Le mâle blanc avait été officiellement placé sur la liste des espèces en voie de disparition. Le féminisme avait sonné le glas de cette réunion en non-mixité qui durait depuis des siècles. Le mâle blanc, pourtant fort visible sur les rond-points, subissait une vague de censure sans précédent. Ouin ouin on ne peut plus rien dire, hurlait-il sur tous les plateaux de télé. Le grand remplacement des mâles blancs par des transgenres, des racisé.e.s et des points médians avait déjà commencé. «Je ne sais pas ce qui vous fait dire que je suis un homme, mais je ne suis pas un homme», tentaient certains, pour échapper à l'opprobre générale. Des végans s'attaquaient à nos boucheries : déjà qu'on ne pouvait plus rien dire, voilà qu'on ne pouvait plus rien manger. 
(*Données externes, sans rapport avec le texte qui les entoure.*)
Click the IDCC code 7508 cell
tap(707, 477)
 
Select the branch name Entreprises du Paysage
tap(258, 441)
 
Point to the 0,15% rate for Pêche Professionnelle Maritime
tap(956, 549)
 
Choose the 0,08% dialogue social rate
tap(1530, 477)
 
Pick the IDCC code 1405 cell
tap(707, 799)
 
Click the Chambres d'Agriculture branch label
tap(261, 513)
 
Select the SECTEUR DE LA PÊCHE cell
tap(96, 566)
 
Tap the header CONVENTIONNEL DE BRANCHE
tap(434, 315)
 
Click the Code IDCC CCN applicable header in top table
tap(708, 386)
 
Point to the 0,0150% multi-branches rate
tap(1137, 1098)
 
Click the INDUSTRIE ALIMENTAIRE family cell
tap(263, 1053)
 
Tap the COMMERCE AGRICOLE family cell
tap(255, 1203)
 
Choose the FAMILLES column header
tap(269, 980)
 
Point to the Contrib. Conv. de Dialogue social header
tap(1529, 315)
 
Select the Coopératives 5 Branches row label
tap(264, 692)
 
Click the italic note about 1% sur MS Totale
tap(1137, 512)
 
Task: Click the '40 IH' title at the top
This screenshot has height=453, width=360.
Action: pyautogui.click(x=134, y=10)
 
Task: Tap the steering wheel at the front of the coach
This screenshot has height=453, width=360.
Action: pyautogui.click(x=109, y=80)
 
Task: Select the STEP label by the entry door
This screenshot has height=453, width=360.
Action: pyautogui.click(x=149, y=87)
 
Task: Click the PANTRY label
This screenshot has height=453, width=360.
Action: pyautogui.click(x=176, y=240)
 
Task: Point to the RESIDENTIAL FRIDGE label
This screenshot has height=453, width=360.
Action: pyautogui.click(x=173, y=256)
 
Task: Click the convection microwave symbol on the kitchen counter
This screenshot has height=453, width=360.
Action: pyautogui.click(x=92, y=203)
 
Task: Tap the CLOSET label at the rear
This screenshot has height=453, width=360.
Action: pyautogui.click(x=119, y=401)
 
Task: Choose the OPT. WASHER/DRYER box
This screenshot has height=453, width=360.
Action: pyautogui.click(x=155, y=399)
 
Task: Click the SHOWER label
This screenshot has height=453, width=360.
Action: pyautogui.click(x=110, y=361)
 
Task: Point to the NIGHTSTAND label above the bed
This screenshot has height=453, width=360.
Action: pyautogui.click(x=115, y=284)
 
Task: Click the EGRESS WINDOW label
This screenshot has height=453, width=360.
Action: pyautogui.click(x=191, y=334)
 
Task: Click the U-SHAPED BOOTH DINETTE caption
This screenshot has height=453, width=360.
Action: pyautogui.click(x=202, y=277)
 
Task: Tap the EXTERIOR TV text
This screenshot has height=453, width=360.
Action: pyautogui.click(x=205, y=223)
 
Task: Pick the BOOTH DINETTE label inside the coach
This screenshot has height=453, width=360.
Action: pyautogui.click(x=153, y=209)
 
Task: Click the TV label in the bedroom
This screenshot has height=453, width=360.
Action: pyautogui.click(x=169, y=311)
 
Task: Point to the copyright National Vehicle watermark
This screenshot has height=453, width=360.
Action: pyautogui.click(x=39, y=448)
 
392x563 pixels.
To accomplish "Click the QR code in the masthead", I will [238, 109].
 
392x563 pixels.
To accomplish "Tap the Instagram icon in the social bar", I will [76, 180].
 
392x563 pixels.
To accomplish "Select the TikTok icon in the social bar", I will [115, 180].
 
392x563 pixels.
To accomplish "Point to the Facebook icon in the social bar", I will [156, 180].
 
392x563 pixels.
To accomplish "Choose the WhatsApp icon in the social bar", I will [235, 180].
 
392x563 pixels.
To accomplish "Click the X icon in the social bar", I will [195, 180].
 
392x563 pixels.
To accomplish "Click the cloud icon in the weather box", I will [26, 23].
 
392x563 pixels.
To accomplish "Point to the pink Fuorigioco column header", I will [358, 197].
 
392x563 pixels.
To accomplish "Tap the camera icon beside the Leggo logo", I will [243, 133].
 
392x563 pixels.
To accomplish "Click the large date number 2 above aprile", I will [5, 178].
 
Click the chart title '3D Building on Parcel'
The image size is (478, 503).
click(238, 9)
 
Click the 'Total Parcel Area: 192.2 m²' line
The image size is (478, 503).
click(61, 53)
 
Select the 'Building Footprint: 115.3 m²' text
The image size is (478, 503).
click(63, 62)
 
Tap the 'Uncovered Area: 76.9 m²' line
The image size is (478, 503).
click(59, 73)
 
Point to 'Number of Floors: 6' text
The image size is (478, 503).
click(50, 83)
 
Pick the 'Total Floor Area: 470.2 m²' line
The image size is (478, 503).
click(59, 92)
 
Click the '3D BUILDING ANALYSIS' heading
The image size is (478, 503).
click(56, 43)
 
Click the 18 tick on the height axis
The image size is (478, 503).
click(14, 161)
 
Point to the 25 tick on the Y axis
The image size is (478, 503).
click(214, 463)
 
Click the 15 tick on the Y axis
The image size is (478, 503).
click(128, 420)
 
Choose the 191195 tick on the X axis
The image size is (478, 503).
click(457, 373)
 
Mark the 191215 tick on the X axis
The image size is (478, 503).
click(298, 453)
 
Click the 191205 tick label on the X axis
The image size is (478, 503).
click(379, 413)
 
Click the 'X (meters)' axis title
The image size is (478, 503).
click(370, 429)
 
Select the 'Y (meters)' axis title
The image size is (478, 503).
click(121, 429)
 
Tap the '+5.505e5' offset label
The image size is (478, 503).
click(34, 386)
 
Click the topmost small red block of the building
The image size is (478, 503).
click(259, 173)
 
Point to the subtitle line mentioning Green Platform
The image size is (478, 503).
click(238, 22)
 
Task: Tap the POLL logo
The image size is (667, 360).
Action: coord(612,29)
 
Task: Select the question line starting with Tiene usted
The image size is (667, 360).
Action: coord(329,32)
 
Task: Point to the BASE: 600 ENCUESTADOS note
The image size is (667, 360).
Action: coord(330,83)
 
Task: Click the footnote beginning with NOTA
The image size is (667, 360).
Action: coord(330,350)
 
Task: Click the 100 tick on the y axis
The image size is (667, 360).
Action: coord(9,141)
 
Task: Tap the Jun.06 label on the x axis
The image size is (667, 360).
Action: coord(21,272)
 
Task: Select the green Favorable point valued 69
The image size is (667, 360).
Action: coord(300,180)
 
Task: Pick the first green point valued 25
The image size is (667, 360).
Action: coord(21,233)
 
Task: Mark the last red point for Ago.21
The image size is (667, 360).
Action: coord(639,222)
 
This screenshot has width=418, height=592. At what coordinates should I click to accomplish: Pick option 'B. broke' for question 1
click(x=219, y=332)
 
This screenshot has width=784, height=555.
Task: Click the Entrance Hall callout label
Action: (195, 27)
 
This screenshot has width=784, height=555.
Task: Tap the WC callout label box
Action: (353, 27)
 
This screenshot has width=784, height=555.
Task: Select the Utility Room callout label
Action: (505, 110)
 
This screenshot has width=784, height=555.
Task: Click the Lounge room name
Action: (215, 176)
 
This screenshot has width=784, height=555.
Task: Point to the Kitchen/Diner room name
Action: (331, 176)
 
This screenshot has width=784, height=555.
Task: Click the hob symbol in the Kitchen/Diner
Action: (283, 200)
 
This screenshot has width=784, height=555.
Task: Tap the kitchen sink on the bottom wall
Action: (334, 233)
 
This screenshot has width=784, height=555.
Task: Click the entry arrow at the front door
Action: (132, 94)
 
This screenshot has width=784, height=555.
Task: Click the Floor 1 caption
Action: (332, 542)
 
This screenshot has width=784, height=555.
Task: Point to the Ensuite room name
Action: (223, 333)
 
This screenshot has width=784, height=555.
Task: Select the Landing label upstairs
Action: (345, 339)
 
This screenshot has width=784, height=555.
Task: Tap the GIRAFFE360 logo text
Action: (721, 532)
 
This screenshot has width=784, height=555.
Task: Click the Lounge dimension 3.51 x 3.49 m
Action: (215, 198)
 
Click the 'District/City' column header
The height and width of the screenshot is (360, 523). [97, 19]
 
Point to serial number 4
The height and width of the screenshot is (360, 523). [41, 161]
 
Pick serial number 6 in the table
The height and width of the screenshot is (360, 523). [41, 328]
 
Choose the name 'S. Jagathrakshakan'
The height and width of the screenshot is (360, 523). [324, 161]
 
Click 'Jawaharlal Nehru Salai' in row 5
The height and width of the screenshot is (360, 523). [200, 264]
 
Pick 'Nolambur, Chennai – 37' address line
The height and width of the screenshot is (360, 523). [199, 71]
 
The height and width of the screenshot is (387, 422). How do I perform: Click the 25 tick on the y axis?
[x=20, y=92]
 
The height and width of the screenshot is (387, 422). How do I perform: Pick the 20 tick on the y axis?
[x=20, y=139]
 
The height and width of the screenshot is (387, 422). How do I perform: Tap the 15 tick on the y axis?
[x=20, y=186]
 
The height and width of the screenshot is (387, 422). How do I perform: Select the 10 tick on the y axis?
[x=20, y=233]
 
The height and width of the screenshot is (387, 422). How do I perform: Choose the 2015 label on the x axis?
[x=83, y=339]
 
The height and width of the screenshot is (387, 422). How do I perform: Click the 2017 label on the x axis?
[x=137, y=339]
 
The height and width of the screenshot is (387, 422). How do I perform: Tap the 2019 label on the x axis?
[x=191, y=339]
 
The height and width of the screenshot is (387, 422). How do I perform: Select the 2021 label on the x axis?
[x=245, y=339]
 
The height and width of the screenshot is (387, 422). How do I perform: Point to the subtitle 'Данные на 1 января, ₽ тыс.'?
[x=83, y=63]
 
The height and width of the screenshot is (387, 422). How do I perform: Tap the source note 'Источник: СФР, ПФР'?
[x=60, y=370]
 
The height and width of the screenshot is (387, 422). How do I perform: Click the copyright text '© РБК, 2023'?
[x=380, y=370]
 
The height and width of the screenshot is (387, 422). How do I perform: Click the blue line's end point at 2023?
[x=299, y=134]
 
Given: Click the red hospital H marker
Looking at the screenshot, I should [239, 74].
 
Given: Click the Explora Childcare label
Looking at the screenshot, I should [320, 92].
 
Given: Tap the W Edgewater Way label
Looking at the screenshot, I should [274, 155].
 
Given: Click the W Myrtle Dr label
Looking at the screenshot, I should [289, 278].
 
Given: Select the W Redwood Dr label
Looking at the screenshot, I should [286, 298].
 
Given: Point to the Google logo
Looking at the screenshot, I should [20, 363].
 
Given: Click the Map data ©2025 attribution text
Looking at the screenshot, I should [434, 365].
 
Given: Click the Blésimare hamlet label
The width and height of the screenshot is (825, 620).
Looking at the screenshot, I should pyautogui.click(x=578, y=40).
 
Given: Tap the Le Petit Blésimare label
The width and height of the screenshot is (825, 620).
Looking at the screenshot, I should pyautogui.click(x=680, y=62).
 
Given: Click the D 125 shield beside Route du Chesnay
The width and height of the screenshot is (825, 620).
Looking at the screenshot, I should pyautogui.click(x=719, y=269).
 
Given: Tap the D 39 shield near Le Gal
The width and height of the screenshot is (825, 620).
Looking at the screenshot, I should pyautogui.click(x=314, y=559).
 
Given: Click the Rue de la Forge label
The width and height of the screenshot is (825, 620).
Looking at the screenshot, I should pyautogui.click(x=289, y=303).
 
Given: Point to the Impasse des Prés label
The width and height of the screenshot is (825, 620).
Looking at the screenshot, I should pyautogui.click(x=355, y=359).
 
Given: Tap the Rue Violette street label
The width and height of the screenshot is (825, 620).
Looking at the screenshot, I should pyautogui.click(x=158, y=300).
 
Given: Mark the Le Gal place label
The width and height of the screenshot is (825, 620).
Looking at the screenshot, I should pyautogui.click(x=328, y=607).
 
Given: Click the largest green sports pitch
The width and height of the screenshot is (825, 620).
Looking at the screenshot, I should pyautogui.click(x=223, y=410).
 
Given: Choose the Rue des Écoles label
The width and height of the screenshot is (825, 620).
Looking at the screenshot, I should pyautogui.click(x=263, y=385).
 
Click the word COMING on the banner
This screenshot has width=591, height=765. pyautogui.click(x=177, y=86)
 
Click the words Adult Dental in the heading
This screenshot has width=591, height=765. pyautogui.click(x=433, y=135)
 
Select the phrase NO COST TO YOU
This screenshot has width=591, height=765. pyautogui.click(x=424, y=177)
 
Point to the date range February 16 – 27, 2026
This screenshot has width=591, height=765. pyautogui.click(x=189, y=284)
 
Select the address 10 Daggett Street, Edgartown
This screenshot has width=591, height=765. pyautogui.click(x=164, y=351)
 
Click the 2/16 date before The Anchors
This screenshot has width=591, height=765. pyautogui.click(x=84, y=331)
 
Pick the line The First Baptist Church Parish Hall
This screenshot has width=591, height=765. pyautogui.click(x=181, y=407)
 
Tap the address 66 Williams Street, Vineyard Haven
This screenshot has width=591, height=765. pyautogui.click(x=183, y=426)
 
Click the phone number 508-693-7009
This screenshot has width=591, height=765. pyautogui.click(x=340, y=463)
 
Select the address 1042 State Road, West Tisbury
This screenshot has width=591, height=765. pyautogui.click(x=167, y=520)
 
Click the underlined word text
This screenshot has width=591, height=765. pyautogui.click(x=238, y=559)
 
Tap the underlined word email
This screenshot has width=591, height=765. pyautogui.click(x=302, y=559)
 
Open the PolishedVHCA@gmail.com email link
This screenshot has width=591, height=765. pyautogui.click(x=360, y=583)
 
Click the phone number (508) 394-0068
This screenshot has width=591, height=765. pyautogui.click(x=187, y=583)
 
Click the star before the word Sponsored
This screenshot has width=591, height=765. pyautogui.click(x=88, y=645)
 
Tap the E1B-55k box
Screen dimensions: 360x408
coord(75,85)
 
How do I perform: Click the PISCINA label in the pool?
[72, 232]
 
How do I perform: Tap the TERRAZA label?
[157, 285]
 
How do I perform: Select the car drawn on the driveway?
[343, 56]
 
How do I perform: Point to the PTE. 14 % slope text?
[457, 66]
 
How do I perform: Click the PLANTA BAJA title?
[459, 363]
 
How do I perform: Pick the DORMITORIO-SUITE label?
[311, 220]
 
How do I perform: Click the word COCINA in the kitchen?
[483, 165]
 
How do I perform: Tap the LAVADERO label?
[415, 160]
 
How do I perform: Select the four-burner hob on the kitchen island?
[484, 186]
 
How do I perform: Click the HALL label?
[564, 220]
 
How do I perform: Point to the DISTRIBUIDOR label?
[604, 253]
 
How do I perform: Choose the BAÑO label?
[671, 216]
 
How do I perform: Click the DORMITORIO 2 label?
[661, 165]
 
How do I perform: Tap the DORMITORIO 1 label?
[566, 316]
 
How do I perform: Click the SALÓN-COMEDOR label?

Dans cette France troublée, il n'était même plus possible d'aller tranquillement à l'aéroport. Kaaris et Booba se croisaient au duty-free d'Orly et ça partait en sucette comme un 1er mai place de la Contrescarpe. Hello papi mais qué pasa? J'entends des bails atroces sur moi. Suite à ses multiples insultes, diffamations et provocations, Booba acceptait d’affronter Kaaris en combat libre, et ce malgré son âge (41 ans cette année) et bien que le lancer de parfums ne soit pas sa spécialité. Qu'elles semblaient loin les émeutes du Nutella. À Orly, on se battait à coup d'Allure Homme Sport de Chanel.

booba kaaris

Si les fins de mois n'étaient pas difficiles pour tous, la fin du monde, elle, approchait à grand pas. Le temps d'un «moment de grâce» radiophonique, Nicolas Hulot démissionnait du ministère de l'Écologie. Pendant ce temps, la France ne respectait pas les engagements des Accords de Paris, 2018 était l'année la plus chaude dans l'Hexagone depuis plus d'un siècle et les chasseurs, premiers écologistes de France, tiraient sur les VTT. «On dira quoi aux gosses ? Qu'on a bien essayé ? Nan, faudra pas bégayer», chantait Vald.

La jeunesse n'y croyait déjà plus et préférait bouffer des capsules de lessive Tide pod que de voir ce désastre. Papa et maman faisaient la révolution, mais où étaient donc passés les jeunes ? Ils avaient autre chose à foutre, les programmes scolaires étaient surchargés : cours de masturbation à l'école maternelle, cours d'arabe obligatoire dès le CP, tout ça pour finir en rade sur Parcoursup.

Alors que la tête de Macrouille s'apprêtait à tomber sur le billot, tous les scénarios de transition étaient envisagés. On parlait beaucoup d'un retour du Maréchal Pétain ou d'un putsch du Général de Villiers. La vérité, c'est que le seul qui pouvait dead ça, c'était le chien de Tolbiac.